YOUR GOAL
Turn the data below into a numbered list with one line per item, skipping any blank lines. Leave the pictures out of your answer.

GIVEN ENTRIES
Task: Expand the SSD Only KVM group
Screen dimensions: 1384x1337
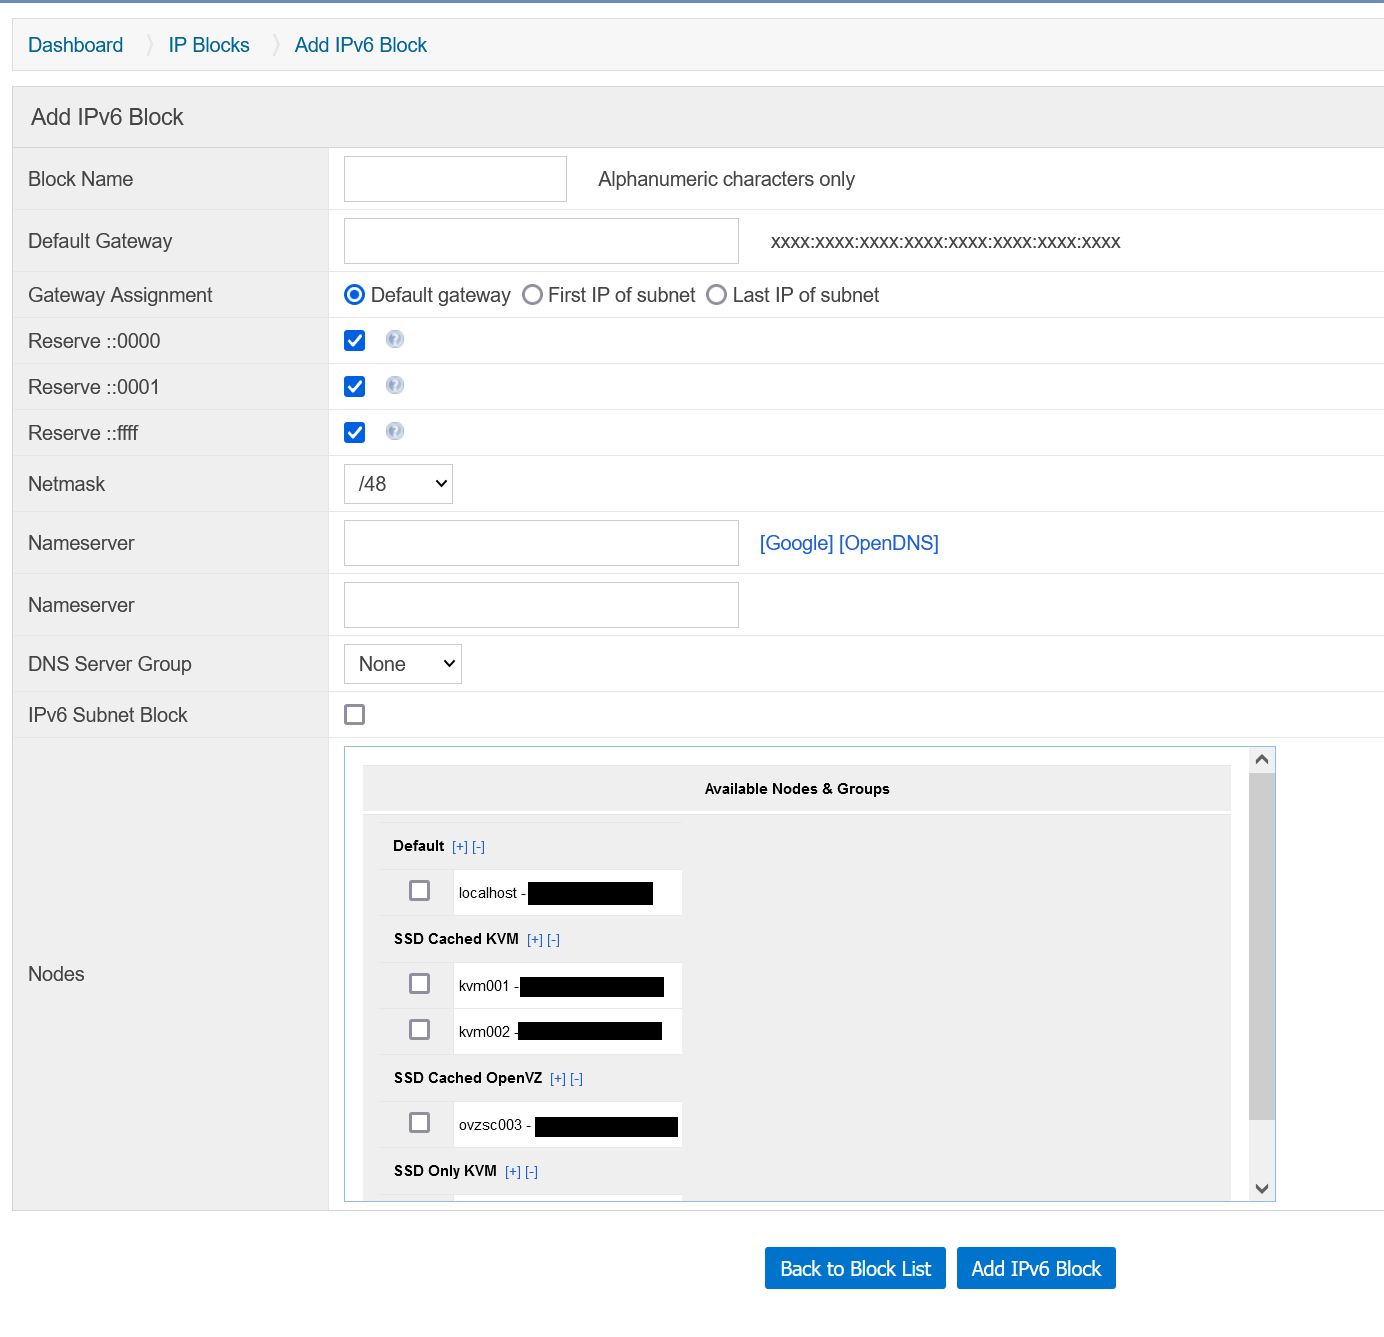Action: coord(513,1171)
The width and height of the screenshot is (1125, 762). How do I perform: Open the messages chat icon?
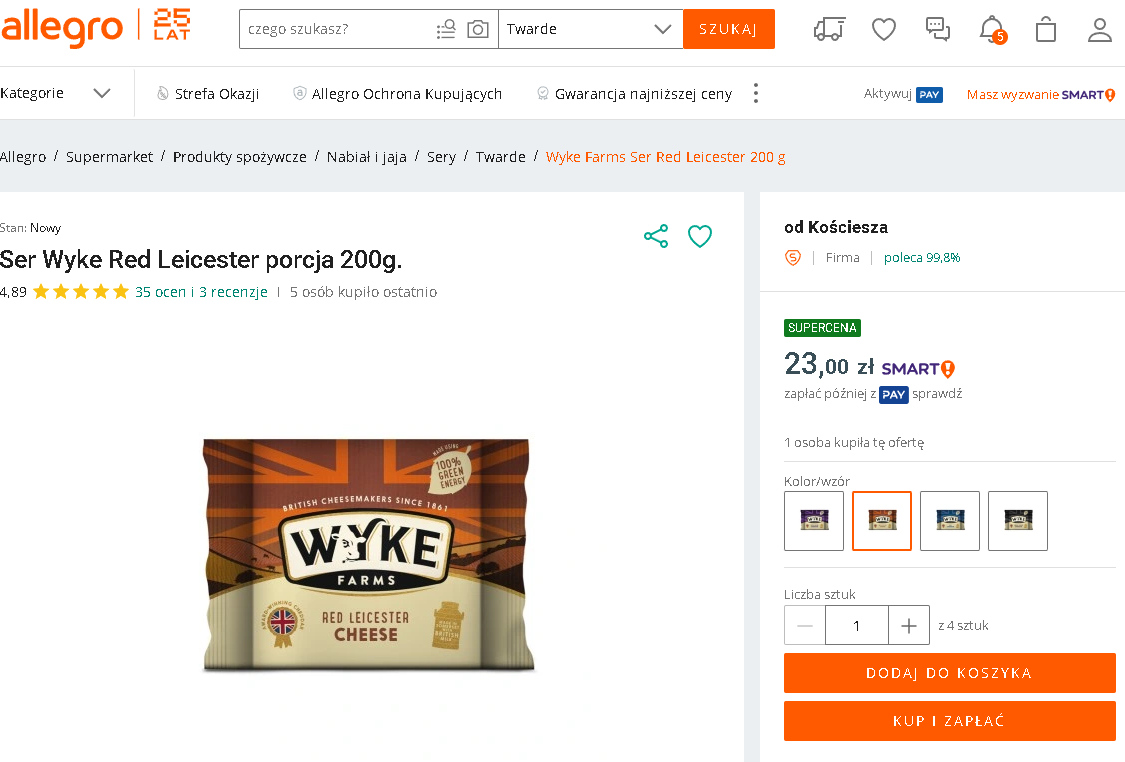coord(938,29)
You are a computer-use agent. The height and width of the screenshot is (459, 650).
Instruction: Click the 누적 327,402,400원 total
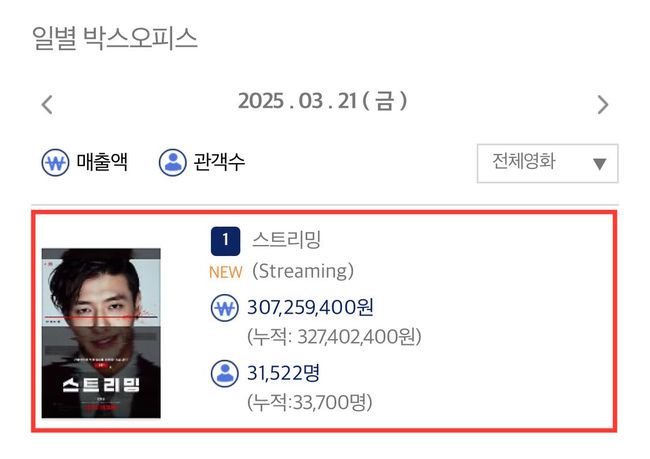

WORKED ANSWER
1. Task: Expand the SSD Only KVM group
2. Screen dimensions: 1384x1337
3. Action: coord(513,1171)
4. The width and height of the screenshot is (1125, 762). How do I perform: Open the messages chat icon?
5. coord(938,29)
6. You are a computer-use agent. The height and width of the screenshot is (459, 650).
7. Instruction: Click the 누적 327,402,400원 total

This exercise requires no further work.